[Extracted data entries]

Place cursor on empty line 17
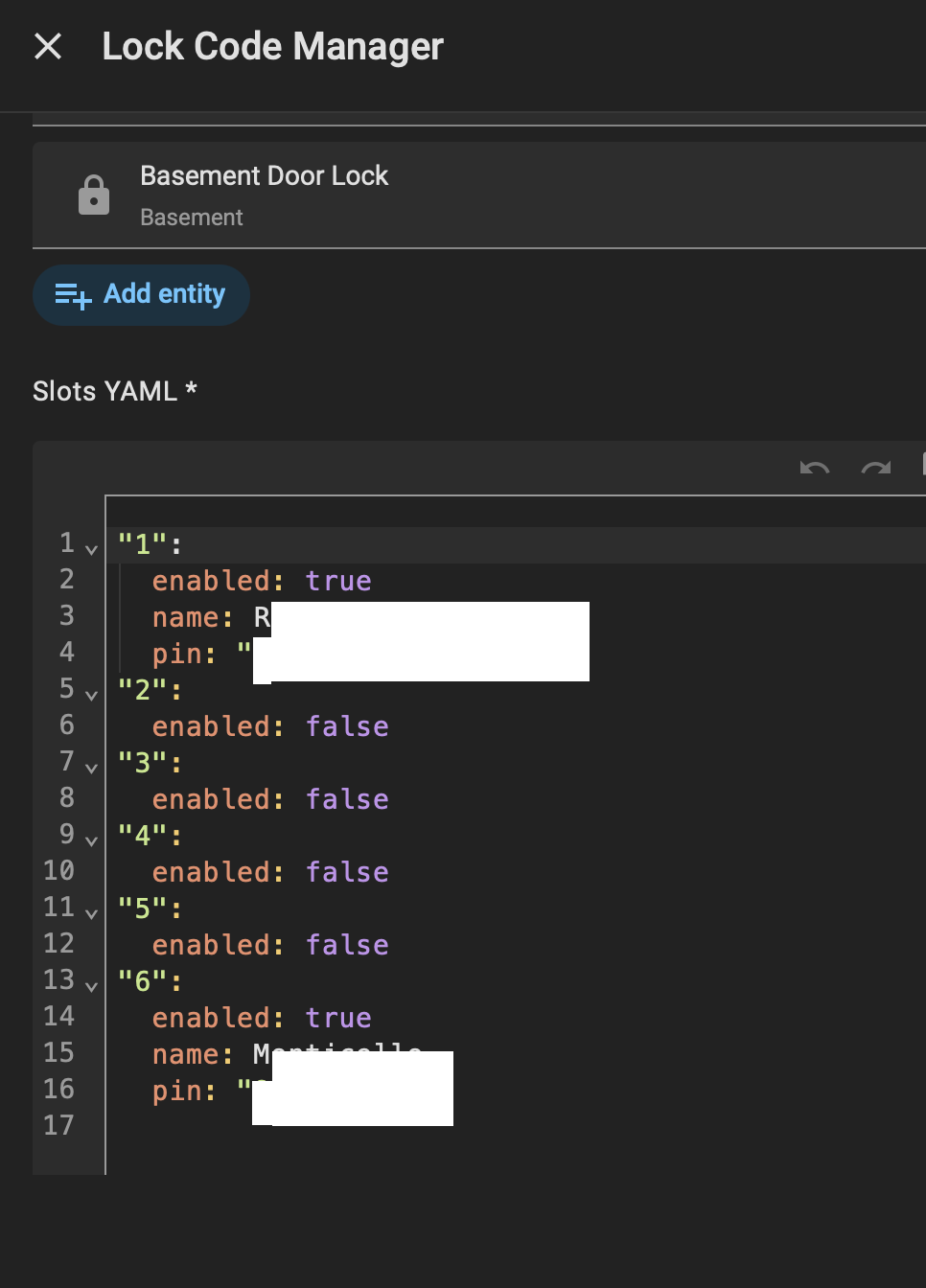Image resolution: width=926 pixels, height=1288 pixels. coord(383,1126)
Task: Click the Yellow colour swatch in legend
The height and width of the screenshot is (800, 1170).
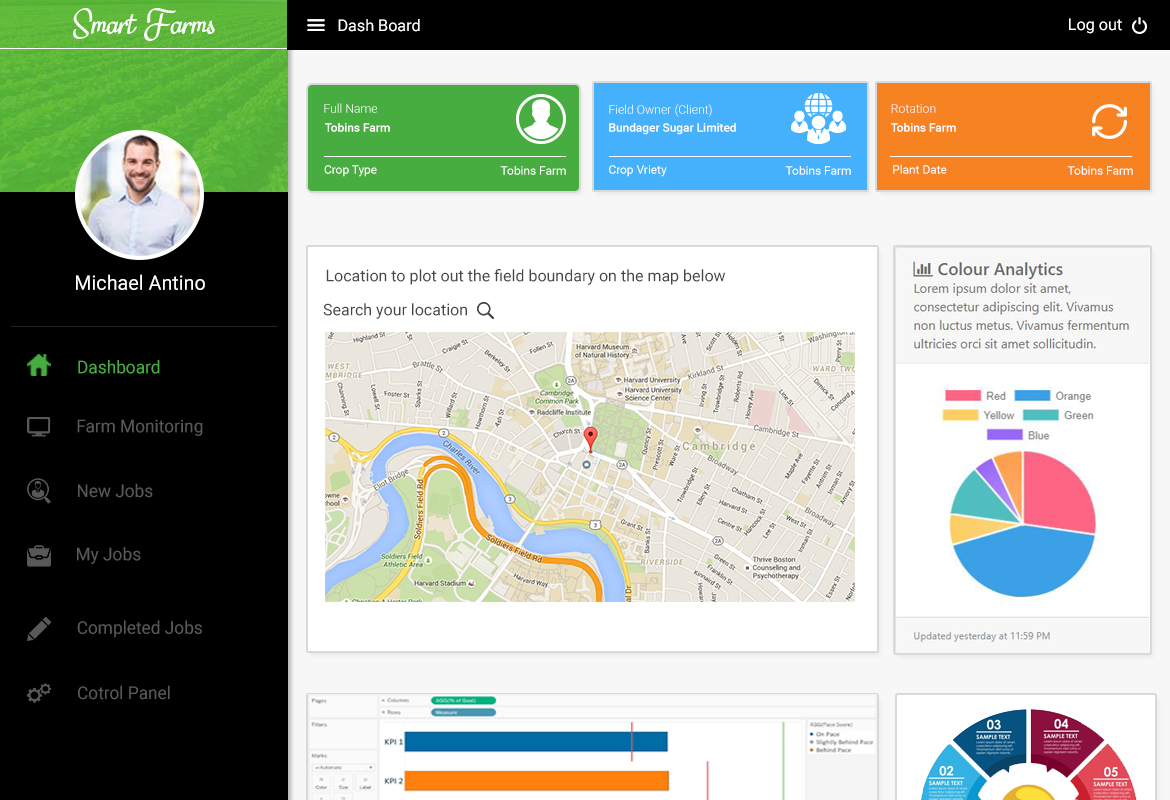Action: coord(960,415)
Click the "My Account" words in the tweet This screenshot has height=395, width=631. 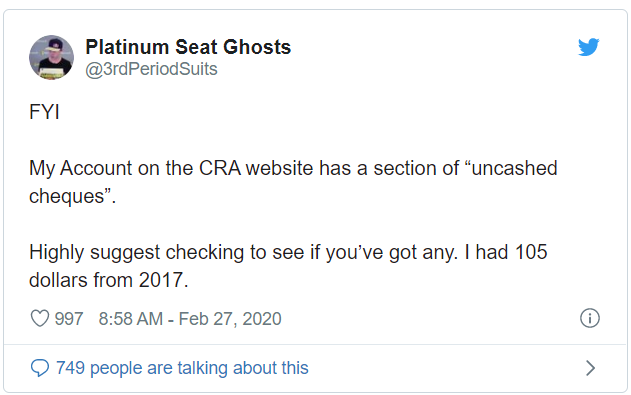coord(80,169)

### Directions for this task:
Format the items above as a Markdown table, starting at the first line and ending at the line that contains "Action: coord(960,415)". Use the columns Row and Line, numbering each line, skipping blank lines and omitting the pictures.

### Correct result:
| Row | Line |
|---|---|
| 1 | Place cursor on empty line 17 |
| 2 | Image resolution: width=926 pixels, height=1288 pixels. coord(383,1126) |
| 3 | Task: Click the Yellow colour swatch in legend |
| 4 | The height and width of the screenshot is (800, 1170). |
| 5 | Action: coord(960,415) |